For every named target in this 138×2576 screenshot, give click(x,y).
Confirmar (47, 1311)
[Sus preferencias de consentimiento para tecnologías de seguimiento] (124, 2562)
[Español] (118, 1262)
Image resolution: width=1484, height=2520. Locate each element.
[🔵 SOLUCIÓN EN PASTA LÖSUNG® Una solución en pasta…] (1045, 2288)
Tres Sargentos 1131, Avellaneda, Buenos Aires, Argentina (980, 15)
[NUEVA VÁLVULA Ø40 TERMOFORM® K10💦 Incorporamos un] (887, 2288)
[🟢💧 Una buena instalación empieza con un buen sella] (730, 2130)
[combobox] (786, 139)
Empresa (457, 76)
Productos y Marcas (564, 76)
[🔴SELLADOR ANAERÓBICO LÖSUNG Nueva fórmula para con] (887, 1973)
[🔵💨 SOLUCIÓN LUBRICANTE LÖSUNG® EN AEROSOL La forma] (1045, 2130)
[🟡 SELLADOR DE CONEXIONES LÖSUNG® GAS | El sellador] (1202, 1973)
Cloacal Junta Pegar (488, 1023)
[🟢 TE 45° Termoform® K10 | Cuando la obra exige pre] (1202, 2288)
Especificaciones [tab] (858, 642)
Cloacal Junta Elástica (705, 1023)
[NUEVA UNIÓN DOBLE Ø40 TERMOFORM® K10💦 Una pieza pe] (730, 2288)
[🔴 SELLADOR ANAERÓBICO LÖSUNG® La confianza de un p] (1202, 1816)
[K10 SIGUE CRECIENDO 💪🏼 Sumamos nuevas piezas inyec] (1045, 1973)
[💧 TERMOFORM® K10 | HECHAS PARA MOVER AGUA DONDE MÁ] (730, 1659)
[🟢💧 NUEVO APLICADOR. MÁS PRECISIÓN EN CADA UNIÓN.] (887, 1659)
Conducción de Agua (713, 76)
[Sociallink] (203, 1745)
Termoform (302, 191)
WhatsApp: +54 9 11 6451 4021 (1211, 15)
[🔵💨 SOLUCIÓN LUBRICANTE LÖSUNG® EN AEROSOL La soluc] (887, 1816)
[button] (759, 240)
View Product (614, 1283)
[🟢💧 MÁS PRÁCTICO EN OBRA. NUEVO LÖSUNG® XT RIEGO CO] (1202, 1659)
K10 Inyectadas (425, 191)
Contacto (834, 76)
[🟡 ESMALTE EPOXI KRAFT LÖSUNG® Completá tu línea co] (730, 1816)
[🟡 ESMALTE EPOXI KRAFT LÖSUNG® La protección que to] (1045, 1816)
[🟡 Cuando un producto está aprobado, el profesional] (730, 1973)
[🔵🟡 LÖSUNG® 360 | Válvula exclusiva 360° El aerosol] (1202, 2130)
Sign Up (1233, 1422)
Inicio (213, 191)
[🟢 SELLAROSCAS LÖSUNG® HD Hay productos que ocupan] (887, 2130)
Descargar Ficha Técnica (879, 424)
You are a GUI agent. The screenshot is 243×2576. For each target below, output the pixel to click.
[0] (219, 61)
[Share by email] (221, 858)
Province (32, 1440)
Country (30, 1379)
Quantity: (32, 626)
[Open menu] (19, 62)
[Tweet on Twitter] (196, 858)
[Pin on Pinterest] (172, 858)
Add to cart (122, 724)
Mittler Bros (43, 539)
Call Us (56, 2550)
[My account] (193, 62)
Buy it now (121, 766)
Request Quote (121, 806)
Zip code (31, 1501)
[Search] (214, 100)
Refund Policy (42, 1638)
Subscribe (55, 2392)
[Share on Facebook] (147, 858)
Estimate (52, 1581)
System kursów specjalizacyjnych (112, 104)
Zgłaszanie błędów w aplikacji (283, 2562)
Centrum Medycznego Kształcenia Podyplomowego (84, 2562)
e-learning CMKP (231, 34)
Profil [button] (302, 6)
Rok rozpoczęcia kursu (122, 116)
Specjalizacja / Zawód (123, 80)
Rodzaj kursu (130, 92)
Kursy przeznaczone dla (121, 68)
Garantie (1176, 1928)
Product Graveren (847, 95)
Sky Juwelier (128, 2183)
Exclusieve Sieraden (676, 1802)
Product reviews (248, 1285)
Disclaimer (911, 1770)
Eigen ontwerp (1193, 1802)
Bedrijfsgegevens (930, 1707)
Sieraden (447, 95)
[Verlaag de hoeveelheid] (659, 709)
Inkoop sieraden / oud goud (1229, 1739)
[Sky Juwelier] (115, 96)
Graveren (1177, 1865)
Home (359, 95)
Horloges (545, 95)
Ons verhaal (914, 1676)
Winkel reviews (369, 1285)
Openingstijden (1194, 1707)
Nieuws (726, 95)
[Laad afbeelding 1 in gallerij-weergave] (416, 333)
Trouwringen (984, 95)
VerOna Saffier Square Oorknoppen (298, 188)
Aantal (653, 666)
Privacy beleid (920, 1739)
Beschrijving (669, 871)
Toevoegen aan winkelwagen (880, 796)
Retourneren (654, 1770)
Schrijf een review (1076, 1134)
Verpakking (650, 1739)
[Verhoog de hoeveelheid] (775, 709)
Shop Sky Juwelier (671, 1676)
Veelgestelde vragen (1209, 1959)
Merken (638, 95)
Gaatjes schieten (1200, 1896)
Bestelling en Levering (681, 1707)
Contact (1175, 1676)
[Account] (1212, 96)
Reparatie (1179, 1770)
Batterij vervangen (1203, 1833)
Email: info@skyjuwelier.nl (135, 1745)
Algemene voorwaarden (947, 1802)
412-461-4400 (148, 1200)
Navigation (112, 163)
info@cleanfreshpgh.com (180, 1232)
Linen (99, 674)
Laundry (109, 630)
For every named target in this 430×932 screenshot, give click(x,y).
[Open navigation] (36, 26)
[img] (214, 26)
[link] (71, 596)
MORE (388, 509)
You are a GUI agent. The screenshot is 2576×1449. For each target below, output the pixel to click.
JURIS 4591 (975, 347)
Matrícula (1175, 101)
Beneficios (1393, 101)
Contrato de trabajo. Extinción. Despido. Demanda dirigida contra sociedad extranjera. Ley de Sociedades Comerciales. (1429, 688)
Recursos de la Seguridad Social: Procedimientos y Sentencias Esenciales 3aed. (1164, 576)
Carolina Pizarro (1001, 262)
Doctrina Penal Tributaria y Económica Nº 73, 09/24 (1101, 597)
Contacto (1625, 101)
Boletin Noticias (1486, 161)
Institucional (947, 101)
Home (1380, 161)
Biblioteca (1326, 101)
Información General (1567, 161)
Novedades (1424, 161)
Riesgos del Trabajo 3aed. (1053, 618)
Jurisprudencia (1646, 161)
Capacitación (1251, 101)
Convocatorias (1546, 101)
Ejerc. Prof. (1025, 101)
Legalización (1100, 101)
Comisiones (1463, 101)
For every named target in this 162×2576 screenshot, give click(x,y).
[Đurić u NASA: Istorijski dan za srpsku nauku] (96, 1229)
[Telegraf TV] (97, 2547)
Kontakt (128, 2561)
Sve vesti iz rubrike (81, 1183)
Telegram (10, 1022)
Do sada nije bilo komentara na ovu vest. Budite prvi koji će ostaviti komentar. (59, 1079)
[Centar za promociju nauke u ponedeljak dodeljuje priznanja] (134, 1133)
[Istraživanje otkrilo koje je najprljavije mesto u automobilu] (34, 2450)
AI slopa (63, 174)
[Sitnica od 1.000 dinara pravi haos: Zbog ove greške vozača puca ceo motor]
══════
**Action item**: If a line falls between the first line of the data above and the line holding "Tres Sargentos 1131, Avellaneda, Buenos", inclusive, retype it exactly; retype no other line.

**Task response**:
For every named target in this 138×2576 screenshot, give click(x,y).
Confirmar (47, 1311)
[Sus preferencias de consentimiento para tecnologías de seguimiento] (124, 2562)
[Español] (118, 1262)
Image resolution: width=1484, height=2520. Locate each element.
[🔵 SOLUCIÓN EN PASTA LÖSUNG® Una solución en pasta…] (1045, 2288)
Tres Sargentos 1131, Avellaneda, Buenos Aires, Argentina (980, 15)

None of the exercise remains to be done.